_Data shown_
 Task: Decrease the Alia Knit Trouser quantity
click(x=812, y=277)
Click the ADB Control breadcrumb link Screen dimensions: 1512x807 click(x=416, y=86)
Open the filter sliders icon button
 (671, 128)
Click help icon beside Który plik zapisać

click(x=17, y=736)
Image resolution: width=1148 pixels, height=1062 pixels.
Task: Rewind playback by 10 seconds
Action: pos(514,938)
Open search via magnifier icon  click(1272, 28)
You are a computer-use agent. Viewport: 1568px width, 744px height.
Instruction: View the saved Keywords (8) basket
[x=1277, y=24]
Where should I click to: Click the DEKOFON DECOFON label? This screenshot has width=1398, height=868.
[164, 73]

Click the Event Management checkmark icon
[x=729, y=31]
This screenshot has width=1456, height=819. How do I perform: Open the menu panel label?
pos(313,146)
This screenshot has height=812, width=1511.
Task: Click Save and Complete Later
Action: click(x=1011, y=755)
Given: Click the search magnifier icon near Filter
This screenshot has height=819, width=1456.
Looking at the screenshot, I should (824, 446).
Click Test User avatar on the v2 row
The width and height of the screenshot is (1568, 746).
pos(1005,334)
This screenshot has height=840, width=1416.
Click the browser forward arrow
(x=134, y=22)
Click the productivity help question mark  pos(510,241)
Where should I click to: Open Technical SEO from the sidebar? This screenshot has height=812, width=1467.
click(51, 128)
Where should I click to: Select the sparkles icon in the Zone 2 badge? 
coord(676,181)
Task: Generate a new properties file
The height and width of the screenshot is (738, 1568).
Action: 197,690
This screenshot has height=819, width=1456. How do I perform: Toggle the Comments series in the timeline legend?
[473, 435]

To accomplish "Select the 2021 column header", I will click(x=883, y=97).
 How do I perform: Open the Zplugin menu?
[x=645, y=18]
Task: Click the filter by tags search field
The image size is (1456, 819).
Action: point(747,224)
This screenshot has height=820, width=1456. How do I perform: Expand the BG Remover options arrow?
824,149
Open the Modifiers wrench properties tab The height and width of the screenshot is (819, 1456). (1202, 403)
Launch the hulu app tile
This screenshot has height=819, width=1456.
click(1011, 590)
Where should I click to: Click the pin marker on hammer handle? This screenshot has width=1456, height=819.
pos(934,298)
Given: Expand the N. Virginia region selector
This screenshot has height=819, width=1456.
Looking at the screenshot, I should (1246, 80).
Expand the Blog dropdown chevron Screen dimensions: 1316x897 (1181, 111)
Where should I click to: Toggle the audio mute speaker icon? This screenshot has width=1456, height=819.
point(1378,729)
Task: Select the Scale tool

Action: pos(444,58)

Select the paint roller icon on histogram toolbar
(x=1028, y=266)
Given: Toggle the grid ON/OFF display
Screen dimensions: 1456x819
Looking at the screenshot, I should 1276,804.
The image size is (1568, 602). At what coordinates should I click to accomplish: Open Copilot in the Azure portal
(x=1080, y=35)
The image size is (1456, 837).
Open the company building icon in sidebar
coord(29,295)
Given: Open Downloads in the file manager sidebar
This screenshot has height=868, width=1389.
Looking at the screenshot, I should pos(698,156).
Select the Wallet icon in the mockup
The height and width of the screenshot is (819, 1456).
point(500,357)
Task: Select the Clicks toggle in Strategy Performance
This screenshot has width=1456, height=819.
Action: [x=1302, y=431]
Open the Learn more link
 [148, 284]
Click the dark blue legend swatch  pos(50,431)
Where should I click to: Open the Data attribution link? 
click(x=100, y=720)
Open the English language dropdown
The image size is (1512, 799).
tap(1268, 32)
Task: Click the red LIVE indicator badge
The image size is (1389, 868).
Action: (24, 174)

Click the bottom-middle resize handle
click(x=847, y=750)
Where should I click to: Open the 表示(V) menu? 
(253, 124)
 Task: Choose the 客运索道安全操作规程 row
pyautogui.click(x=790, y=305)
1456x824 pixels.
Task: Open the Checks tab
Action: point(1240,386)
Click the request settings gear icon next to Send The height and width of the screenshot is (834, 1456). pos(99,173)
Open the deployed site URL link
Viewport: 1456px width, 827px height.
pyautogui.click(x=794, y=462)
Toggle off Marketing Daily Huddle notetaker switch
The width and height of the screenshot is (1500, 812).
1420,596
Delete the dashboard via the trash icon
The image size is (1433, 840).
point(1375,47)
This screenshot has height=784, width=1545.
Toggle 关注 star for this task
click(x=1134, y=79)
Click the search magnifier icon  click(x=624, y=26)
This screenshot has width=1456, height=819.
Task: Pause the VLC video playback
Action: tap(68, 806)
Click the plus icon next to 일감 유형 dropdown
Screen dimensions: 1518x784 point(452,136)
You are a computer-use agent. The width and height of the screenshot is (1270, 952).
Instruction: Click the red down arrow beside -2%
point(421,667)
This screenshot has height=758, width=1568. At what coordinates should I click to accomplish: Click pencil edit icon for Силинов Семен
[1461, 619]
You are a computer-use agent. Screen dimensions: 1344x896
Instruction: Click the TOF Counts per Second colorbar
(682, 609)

_Instructions to follow_
Output the full listing above without altering a single word.

_Solution_
 Task: Decrease the Alia Knit Trouser quantity
click(x=812, y=277)
Click the ADB Control breadcrumb link Screen dimensions: 1512x807 click(x=416, y=86)
Open the filter sliders icon button
 (671, 128)
Click help icon beside Który plik zapisać

click(x=17, y=736)
Image resolution: width=1148 pixels, height=1062 pixels.
Task: Rewind playback by 10 seconds
Action: pos(514,938)
Open search via magnifier icon  click(1272, 28)
You are a computer-use agent. Viewport: 1568px width, 744px height.
Instruction: View the saved Keywords (8) basket
[x=1277, y=24]
Where should I click to: Click the DEKOFON DECOFON label? This screenshot has width=1398, height=868.
[164, 73]

Click the Event Management checkmark icon
[x=729, y=31]
This screenshot has width=1456, height=819. How do I perform: Open the menu panel label?
pos(313,146)
This screenshot has height=812, width=1511.
Task: Click Save and Complete Later
Action: click(x=1011, y=755)
Given: Click the search magnifier icon near Filter
This screenshot has height=819, width=1456.
Looking at the screenshot, I should (824, 446).
Click Test User avatar on the v2 row
The width and height of the screenshot is (1568, 746).
pos(1005,334)
This screenshot has height=840, width=1416.
Click the browser forward arrow
(x=134, y=22)
Click the productivity help question mark  pos(510,241)
Where should I click to: Open Technical SEO from the sidebar? This screenshot has height=812, width=1467.
click(51, 128)
Where should I click to: Select the sparkles icon in the Zone 2 badge? 
coord(676,181)
Task: Generate a new properties file
The height and width of the screenshot is (738, 1568).
Action: 197,690
This screenshot has height=819, width=1456. How do I perform: Toggle the Comments series in the timeline legend?
[473, 435]

To accomplish "Select the 2021 column header", I will click(x=883, y=97).
 How do I perform: Open the Zplugin menu?
[x=645, y=18]
Task: Click the filter by tags search field
The image size is (1456, 819).
Action: point(747,224)
This screenshot has height=820, width=1456. How do I perform: Expand the BG Remover options arrow?
824,149
Open the Modifiers wrench properties tab The height and width of the screenshot is (819, 1456). (1202, 403)
Launch the hulu app tile
This screenshot has height=819, width=1456.
click(1011, 590)
Where should I click to: Click the pin marker on hammer handle? This screenshot has width=1456, height=819.
pos(934,298)
Given: Expand the N. Virginia region selector
This screenshot has height=819, width=1456.
Looking at the screenshot, I should (1246, 80).
Expand the Blog dropdown chevron Screen dimensions: 1316x897 (1181, 111)
Where should I click to: Toggle the audio mute speaker icon? This screenshot has width=1456, height=819.
point(1378,729)
Task: Select the Scale tool

Action: pos(444,58)

Select the paint roller icon on histogram toolbar
(x=1028, y=266)
Given: Toggle the grid ON/OFF display
Screen dimensions: 1456x819
Looking at the screenshot, I should 1276,804.
The image size is (1568, 602). At what coordinates should I click to accomplish: Open Copilot in the Azure portal
(x=1080, y=35)
The image size is (1456, 837).
Open the company building icon in sidebar
coord(29,295)
Given: Open Downloads in the file manager sidebar
This screenshot has height=868, width=1389.
Looking at the screenshot, I should pos(698,156).
Select the Wallet icon in the mockup
The height and width of the screenshot is (819, 1456).
point(500,357)
Task: Select the Clicks toggle in Strategy Performance
This screenshot has width=1456, height=819.
Action: [x=1302, y=431]
Open the Learn more link
 [148, 284]
Click the dark blue legend swatch  pos(50,431)
Where should I click to: Open the Data attribution link? 
click(x=100, y=720)
Open the English language dropdown
The image size is (1512, 799).
tap(1268, 32)
Task: Click the red LIVE indicator badge
The image size is (1389, 868).
Action: (24, 174)

Click the bottom-middle resize handle
click(x=847, y=750)
Where should I click to: Open the 表示(V) menu? 
(253, 124)
 Task: Choose the 客运索道安全操作规程 row
pyautogui.click(x=790, y=305)
1456x824 pixels.
Task: Open the Checks tab
Action: point(1240,386)
Click the request settings gear icon next to Send The height and width of the screenshot is (834, 1456). pos(99,173)
Open the deployed site URL link
Viewport: 1456px width, 827px height.
pyautogui.click(x=794, y=462)
Toggle off Marketing Daily Huddle notetaker switch
The width and height of the screenshot is (1500, 812).
1420,596
Delete the dashboard via the trash icon
The image size is (1433, 840).
point(1375,47)
This screenshot has height=784, width=1545.
Toggle 关注 star for this task
click(x=1134, y=79)
Click the search magnifier icon  click(x=624, y=26)
This screenshot has width=1456, height=819.
Task: Pause the VLC video playback
Action: tap(68, 806)
Click the plus icon next to 일감 유형 dropdown
Screen dimensions: 1518x784 point(452,136)
You are a computer-use agent. The width and height of the screenshot is (1270, 952).
Instruction: Click the red down arrow beside -2%
point(421,667)
This screenshot has height=758, width=1568. At what coordinates should I click to accomplish: Click pencil edit icon for Силинов Семен
[1461, 619]
You are a computer-use agent. Screen dimensions: 1344x896
Instruction: Click the TOF Counts per Second colorbar
(682, 609)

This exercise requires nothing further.